Employee Retention Credit: Further Guidance

Employee Retention Credit: Further Guidance

These changes include:

  • Making the credit available to eligible employers that pay qualified wages after June 30, 2021, and before Jan. 1, 2022.
  • Expanding the definition of “eligible employer” to include recovery startup businesses.
  • Modifying the definition of “qualified wages for severely financially distressed employers.”
  • Providing that the employee retention credit does not apply to qualified wages considered as payroll costs in connection with a shuttered venue grant or a restaurant revitalization grant.

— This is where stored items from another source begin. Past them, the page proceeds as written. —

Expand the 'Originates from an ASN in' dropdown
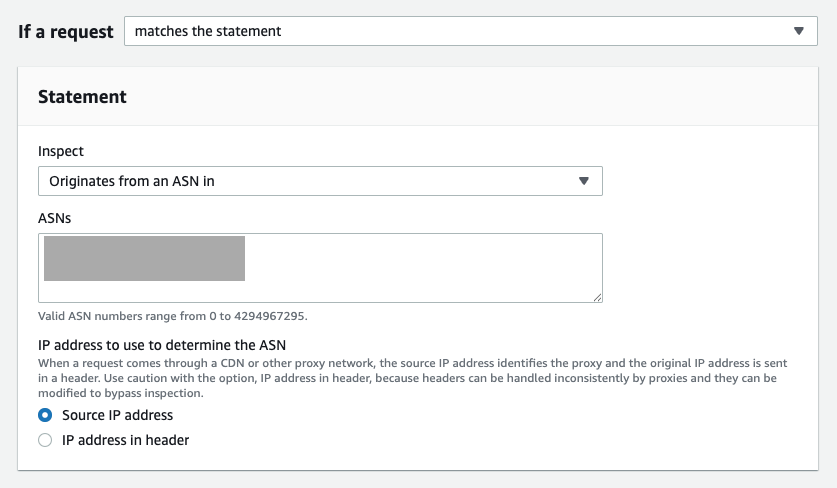 pyautogui.click(x=320, y=181)
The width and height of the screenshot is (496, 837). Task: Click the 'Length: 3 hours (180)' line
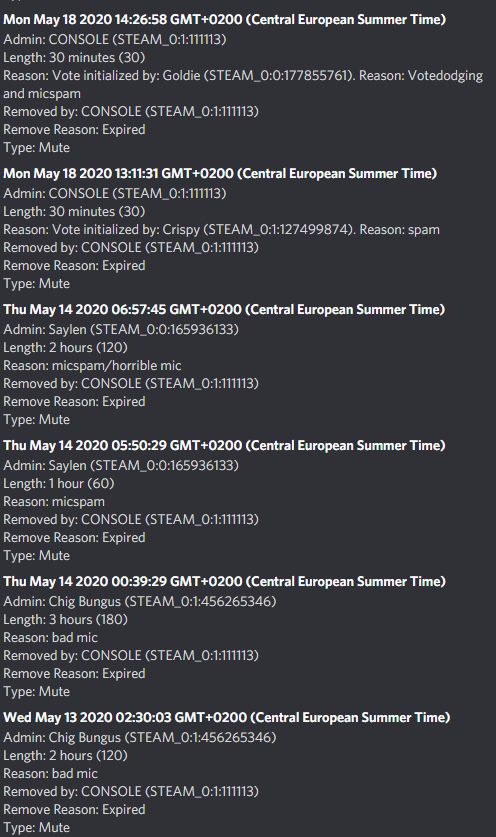[x=66, y=619]
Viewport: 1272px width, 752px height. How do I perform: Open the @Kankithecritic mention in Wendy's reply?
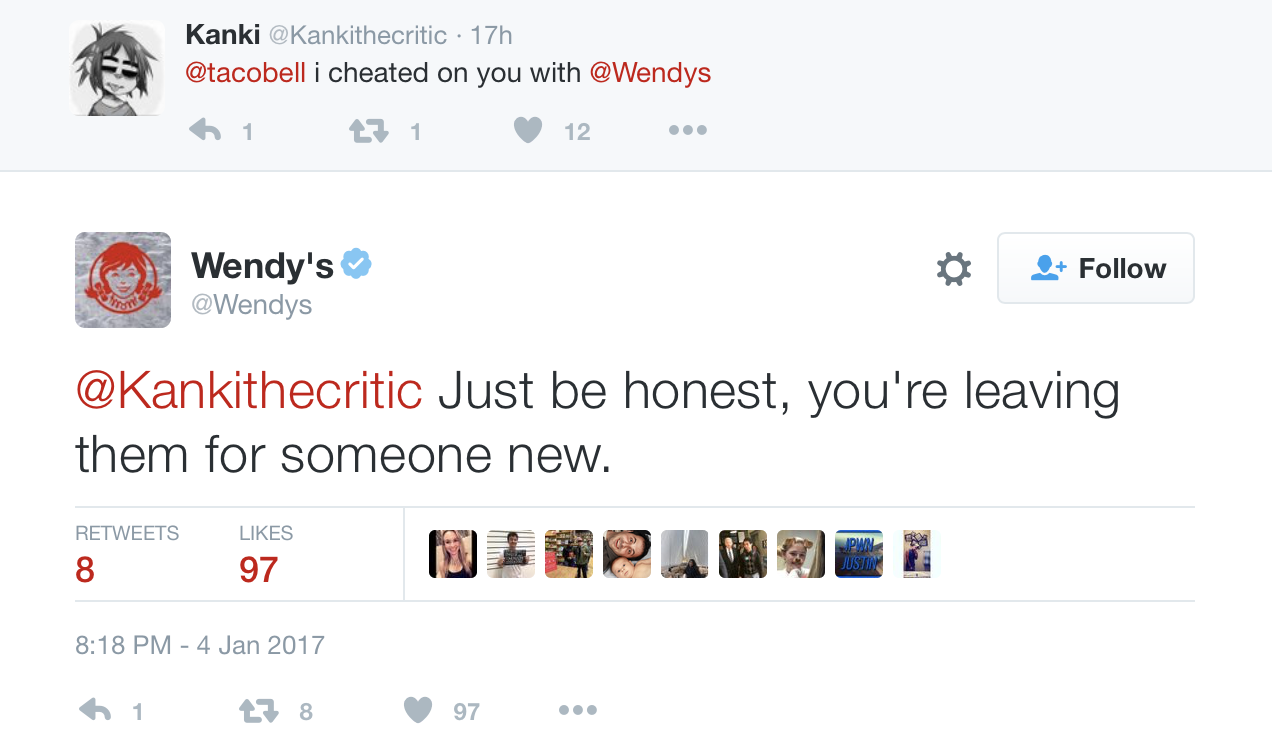[249, 391]
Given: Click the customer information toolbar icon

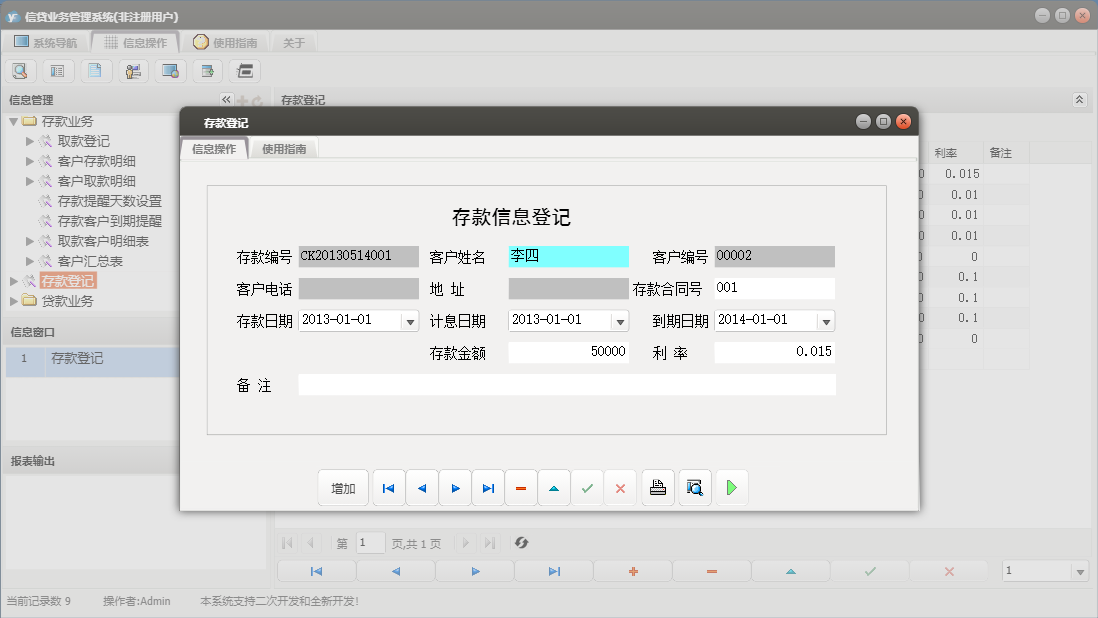Looking at the screenshot, I should (x=133, y=71).
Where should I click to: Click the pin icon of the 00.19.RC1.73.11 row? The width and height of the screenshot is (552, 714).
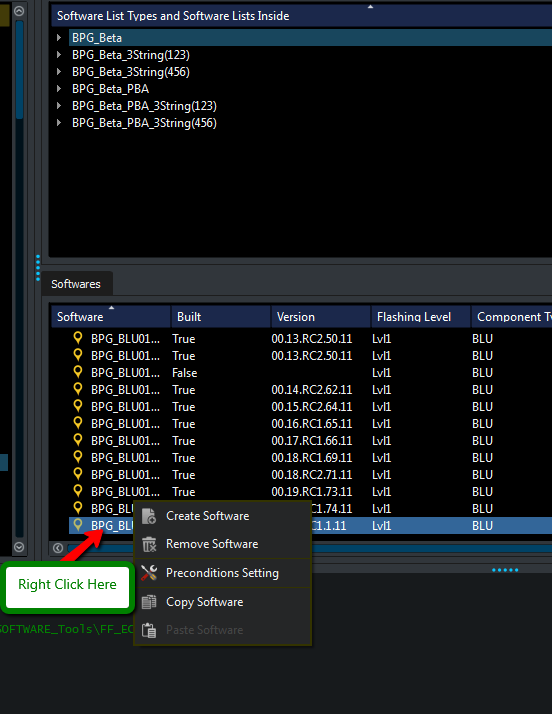[78, 491]
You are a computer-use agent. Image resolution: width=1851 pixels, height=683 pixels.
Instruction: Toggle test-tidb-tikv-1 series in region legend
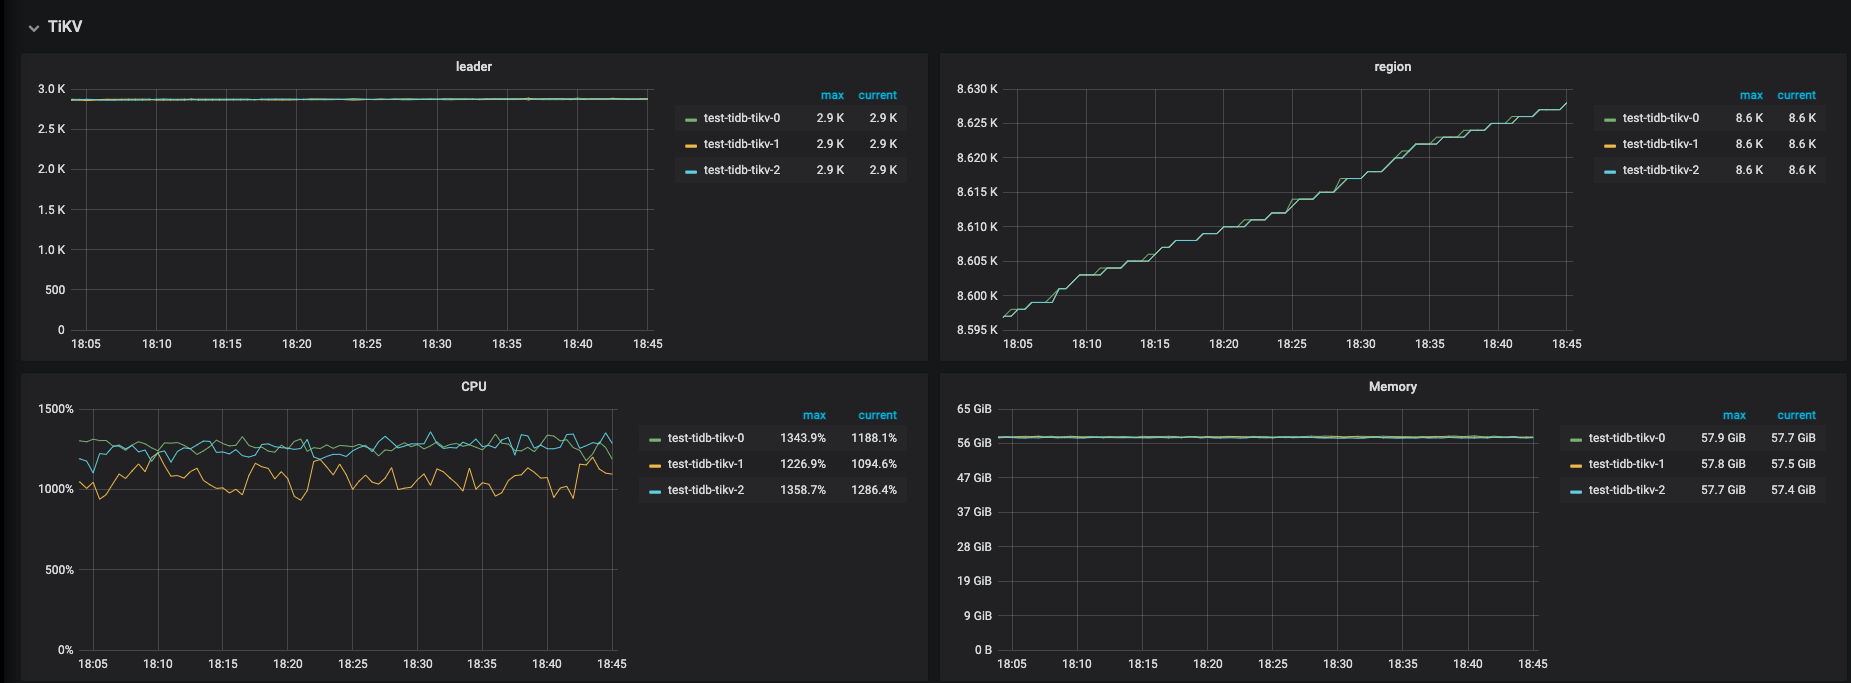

For business managers who had questions and needed authoritative answers, the IRS is answering various questions about the credit for tax years 2020 and 2021, including:

  • The definition of a full-time employee and whether that definition includes full-time equivalents.
  • The treatment of tips as qualified wages, and the interaction with the credit for the portion of employer Social Security taxes paid with respect to employee cash tips.
  • The timing of the qualified wages deduction disallowance and whether taxpayers who already filed an income tax return must amend that return after claiming the credit on an adjusted employment tax return.
  • Whether wages paid to majority owners and their spouses may be treated as qualified wages.

Reporting clarifications

Eligible employers will report their total qualified wages and the related health insurance costs for each quarter on their employment tax returns, generally, Form 941 Employer’s Quarterly Federal Tax Return, for the applicable period. If a reduction in the employer’s employment tax deposits is not sufficient to cover the credit, certain employers may receive an advance payment from the IRS by submitting Form 7200, Advance Payment of Employer Credits Due to COVID-19.